— Source data —
☆ ☆ ☆ ☆

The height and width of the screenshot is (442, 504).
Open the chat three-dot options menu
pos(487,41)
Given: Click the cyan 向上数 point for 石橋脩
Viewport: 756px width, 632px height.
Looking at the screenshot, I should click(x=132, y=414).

☆ ☆ ☆ ☆

— Aim of the exercise —
Write out all the material exactly.

— Written response —
The height and width of the screenshot is (442, 504).
Open the chat three-dot options menu
pos(487,41)
Given: Click the cyan 向上数 point for 石橋脩
Viewport: 756px width, 632px height.
Looking at the screenshot, I should click(x=132, y=414).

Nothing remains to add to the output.